Disassembling a building from floor to ceiling: welcome to reversible design

Posted on 24 September 2020.

In the Netherlands, a vast building housing the offices of the Dutch bank Triodos was designed according to circular economy and biomimicry principles. Sustainable development on every floor!

The building has more than 165,000 screws to ensure the structure can be easily disassembled.

There is a unique building near the Driebergen-Zeist railway station, between Driebergen-Rijsenburg and Zeist in the Netherlands - the consummation of a joint venture between the American real estate development company Edge and the Dutch bank Triodos. What makes it so special? It can be completely dismantled – a feature known as reversible design.

With a wooden structure designed by RAU Architects, the building was assembled using more than 165,000 screws. This ensures that the entire structure can be efficiently disassembled, unlike mechanically-welded structures where the various metal parts have been welded together.

Better still, if one day the building were deconstructed, every section could be disassembled and installed in another building. In other words there would be no construction waste, just resources that could not only be recycled, but reused.

One of the objectives of the Edge project was to turn the new building into a materials bank, based on BIM (Building Information Modeling), an online approach that consists of listing and modeling all the information relating to a structure throughout its life cycle in order to optimize the use of resources and develop sustainable management of building materials and components. 

In this case, the data is stored on the Madaster platform, a public library designed to track building materials and eliminate waste production by facilitating reuse or recycling. The material "passport" for Triodos' offices therefore includes information such as the size of the wooden beams and the origin of the silica used to make the glass on the façade.

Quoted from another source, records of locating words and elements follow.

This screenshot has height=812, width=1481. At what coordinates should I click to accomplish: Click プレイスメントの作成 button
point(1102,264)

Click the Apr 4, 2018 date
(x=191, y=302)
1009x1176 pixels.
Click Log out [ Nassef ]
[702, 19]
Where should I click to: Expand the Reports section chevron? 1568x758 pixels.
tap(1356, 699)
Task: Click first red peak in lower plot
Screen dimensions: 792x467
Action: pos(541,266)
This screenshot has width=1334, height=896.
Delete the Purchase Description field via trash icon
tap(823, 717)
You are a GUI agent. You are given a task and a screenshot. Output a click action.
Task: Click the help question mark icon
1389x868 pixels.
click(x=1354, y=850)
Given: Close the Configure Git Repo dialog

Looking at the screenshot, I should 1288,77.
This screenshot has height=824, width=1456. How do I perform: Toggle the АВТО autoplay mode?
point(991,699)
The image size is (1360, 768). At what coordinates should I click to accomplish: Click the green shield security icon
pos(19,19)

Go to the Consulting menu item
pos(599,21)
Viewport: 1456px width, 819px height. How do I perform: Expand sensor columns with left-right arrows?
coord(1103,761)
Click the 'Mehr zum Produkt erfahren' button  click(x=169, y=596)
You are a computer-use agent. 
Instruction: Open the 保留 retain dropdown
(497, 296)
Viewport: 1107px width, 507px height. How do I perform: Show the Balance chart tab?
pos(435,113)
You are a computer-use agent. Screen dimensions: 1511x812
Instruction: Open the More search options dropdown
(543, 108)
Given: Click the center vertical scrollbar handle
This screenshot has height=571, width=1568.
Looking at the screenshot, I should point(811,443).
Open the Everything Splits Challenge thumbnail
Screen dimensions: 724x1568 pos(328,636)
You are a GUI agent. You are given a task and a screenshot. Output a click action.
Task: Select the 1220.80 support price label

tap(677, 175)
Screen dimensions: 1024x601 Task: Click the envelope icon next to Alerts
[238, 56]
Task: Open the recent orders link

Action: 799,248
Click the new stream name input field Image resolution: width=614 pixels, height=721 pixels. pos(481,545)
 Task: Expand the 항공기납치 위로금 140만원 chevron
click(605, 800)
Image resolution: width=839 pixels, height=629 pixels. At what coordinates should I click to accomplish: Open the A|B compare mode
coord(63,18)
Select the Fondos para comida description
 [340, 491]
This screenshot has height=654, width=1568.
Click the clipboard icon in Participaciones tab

Massive use of renewable energy

The eco-construction approach doesn't stop there. The choice of wood - whose production generates fewer greenhouse gas emissions than concrete or steel - as a building material also makes sense because it sequesters carbon.

What’s more, thanks to the massive use of renewable energy to heat and cool the offices, the building is energy neutral. So more than 3,000 m2 of solar panels have been installed on the parking lot roof, which can also charge a fleet of electric vehicles.

But not only. These vehicles are able to re-inject electricity into the building's grid if necessary thanks to bi-directional charging, an innovative technology that allows energy to flow in both directions.

Triodos Bank employees probably won’t use their cars because every effort has been made to encourage them to choose soft modes of transport: showers and changing rooms have been included for cyclists, and the building is close to both a railway station and bus stops.

Other solutions have been installed such as a rainwater collection system for flushing toilets.

And last but not least, the building, constructed alongside a protected forest area, was designed to be in harmony with the surrounding flora and fauna. For example, its shape has been designed to avoid disturbing the flight of bats, its lighting system to minimize light pollution at night, and the landscaping includes a pond the wildlife can use for drinking.